Dr. Jessica Johnson: Love is essential in teaching children Black history

At the end of October, NPR reposted a story that featured an interview with Sharon Riley, the pastor of Orlando, Florida’s Agape Perfecting Praise and Worship Center. In response to Florida banning AP African American History and the state placing restrictions on how Black history is taught in public schools, Riley is providing master classes for her congregation, which consists of many families with school-aged children. She explained to NPR’s Danielle Prieur that “there are certain pieces of information relevant to our history that are not [being] taught.”

Riley isn’t the only pastor who stepped in to fill this educational void. The Rev. Gaston E. Smith, senior pastor of Friendship Missionary Baptist Church in Miami, and more than 200 predominately Black churches are offering courses that will provide in-depth lessons on topics that include the transatlantic slave trade, Reconstruction, the Jim Crow era, the Great Migration and the civil rights movement. These churches have been assisted by Faith in Florida, a nonprofit alliance of religious organizations, who helped develop an online toolkit listing recommended books, scholarly articles, videos and documentaries.

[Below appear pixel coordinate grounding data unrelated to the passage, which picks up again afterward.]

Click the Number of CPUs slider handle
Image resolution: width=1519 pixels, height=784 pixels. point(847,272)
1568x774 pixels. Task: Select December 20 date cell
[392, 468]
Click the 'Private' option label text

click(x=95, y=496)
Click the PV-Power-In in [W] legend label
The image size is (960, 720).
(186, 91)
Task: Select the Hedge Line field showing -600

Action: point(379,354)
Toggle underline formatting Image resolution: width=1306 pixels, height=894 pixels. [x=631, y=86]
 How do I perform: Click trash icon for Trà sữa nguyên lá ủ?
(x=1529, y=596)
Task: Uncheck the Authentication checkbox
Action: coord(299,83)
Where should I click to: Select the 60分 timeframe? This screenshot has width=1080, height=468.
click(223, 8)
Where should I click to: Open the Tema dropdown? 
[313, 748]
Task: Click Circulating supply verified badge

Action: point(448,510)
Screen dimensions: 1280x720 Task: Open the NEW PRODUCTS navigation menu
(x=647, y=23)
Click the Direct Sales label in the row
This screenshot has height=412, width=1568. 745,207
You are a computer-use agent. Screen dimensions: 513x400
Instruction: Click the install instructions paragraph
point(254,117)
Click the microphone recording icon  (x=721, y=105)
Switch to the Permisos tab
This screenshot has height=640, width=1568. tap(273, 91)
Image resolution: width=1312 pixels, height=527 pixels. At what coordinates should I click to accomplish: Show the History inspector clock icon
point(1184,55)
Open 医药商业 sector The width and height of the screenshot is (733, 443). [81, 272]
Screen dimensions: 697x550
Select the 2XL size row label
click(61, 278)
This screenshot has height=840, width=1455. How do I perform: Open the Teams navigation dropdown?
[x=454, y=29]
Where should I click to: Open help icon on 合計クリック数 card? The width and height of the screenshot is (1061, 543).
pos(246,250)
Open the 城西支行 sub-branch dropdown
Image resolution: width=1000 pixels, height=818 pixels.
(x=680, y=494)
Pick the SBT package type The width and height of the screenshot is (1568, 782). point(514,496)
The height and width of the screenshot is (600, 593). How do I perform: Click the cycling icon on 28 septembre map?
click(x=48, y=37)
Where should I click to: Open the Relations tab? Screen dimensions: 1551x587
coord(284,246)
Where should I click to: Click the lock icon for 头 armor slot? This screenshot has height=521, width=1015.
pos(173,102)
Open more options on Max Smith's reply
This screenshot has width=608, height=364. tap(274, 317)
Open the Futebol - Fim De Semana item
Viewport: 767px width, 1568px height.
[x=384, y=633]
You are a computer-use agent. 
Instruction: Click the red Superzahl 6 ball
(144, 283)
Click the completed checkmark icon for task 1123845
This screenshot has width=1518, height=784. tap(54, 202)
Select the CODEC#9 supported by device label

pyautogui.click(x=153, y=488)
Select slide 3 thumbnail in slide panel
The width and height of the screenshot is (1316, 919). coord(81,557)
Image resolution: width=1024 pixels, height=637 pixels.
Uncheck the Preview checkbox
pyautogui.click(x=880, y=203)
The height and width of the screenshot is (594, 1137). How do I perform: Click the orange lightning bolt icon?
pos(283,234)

As the fall of this school year comes to an end, it has definitely been quite a belligerent one in the Sunshine State regarding Black history instruction. Thinking back to when Florida’s Board of Education authorized controversial guidelines in July that included students being taught that some slaves benefitted from “useful skills,” the question that I kept pondering was what are detractors of Black history so afraid of? Why, for instance, in the case of Florida has a fierce battleground resulted when the state has been required to teach Black history since 1994?

The obvious answer, of course, would be the bitter political polarization in our country. Florida Gov. Ron DeSantis and other state officials who have put limitations on Black history curricula believe that many teachers conduct their classes from a “woke” perspective, which is one of the primary reasons DeSantis signed the Stop Wrongs to Our Kids and Employees Act into law in 2022. This political wrangling over Black history in Florida, and other states that include Texas, Mississippi, Arkansas and Virginia, has resulted in what March on Washington film festival founder Robert Raben calls an “educational Underground Railroad.”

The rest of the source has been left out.